----- Data supplied
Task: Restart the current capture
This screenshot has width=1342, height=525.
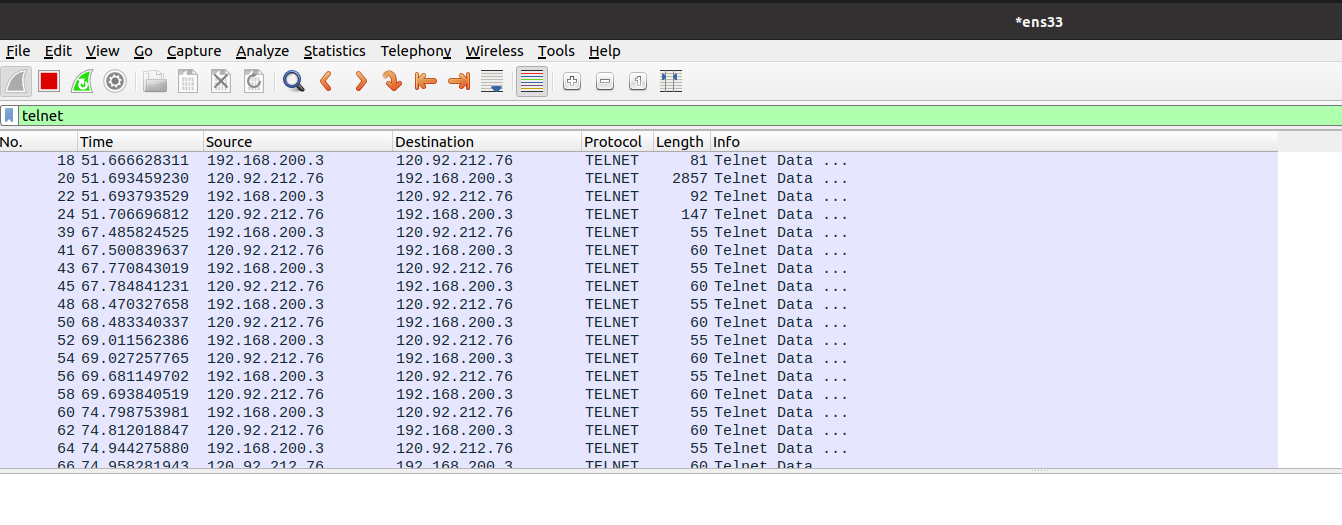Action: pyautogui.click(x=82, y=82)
----------
----- Data supplied
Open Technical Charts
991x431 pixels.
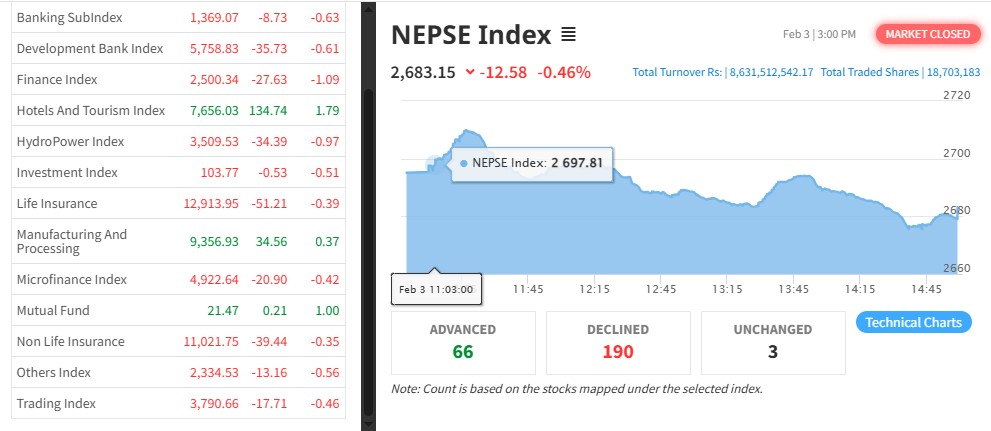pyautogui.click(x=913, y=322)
----------
----- Data supplied
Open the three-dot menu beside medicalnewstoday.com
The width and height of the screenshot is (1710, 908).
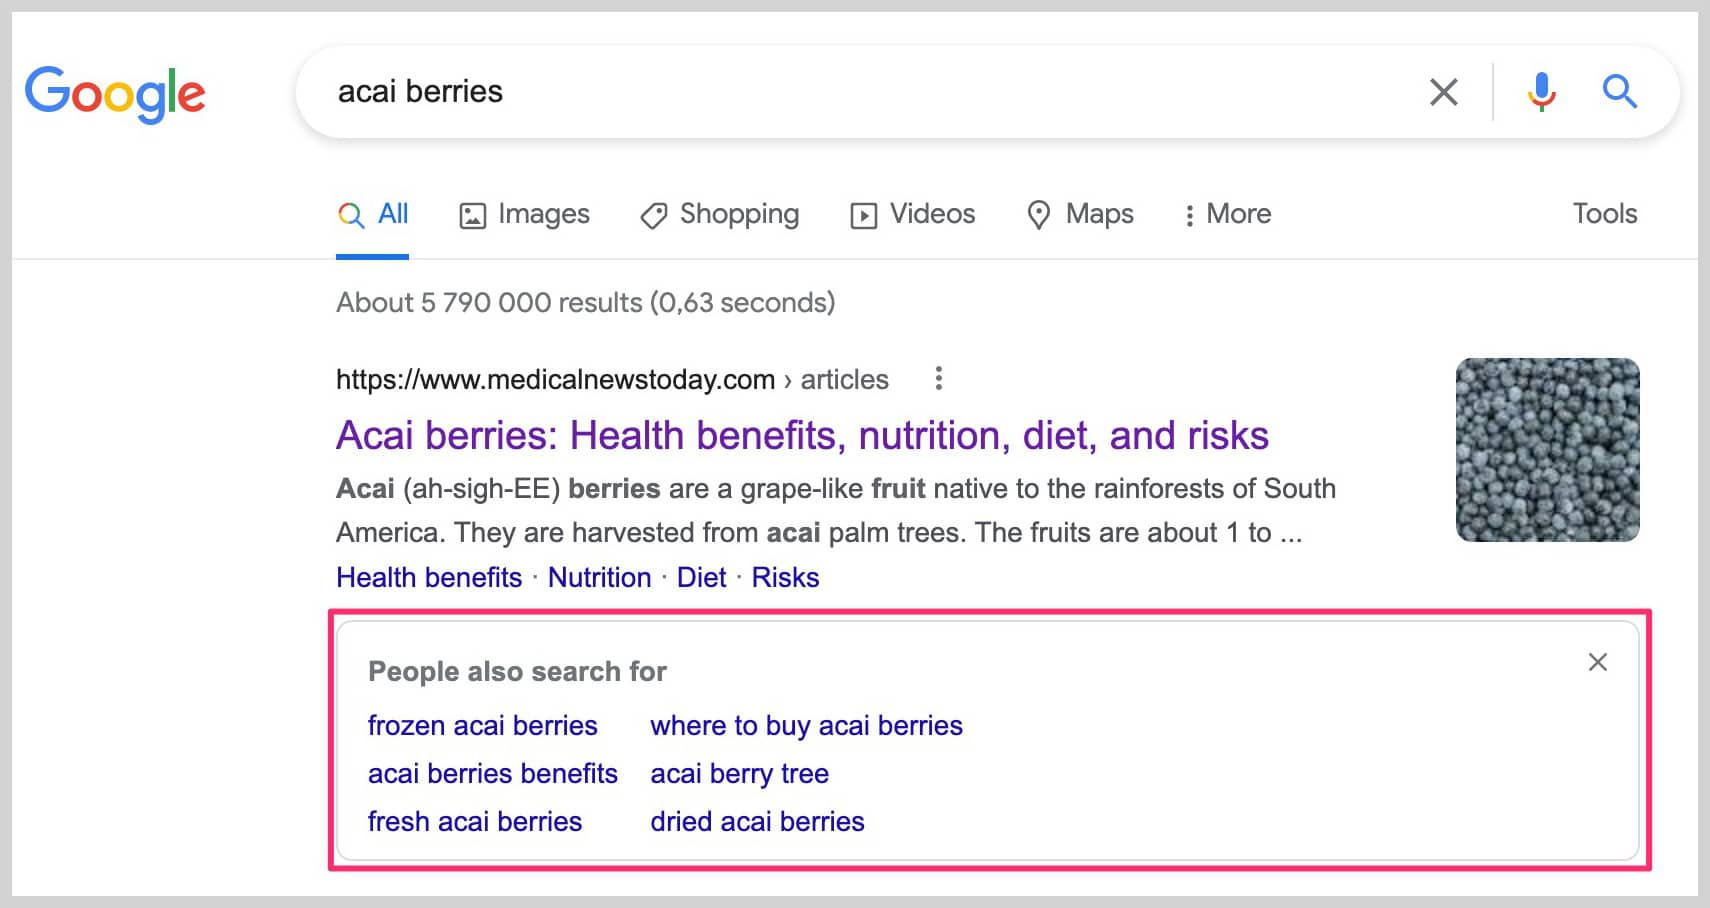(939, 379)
----------
Number of lines above with the word "Open": supply it alone.

2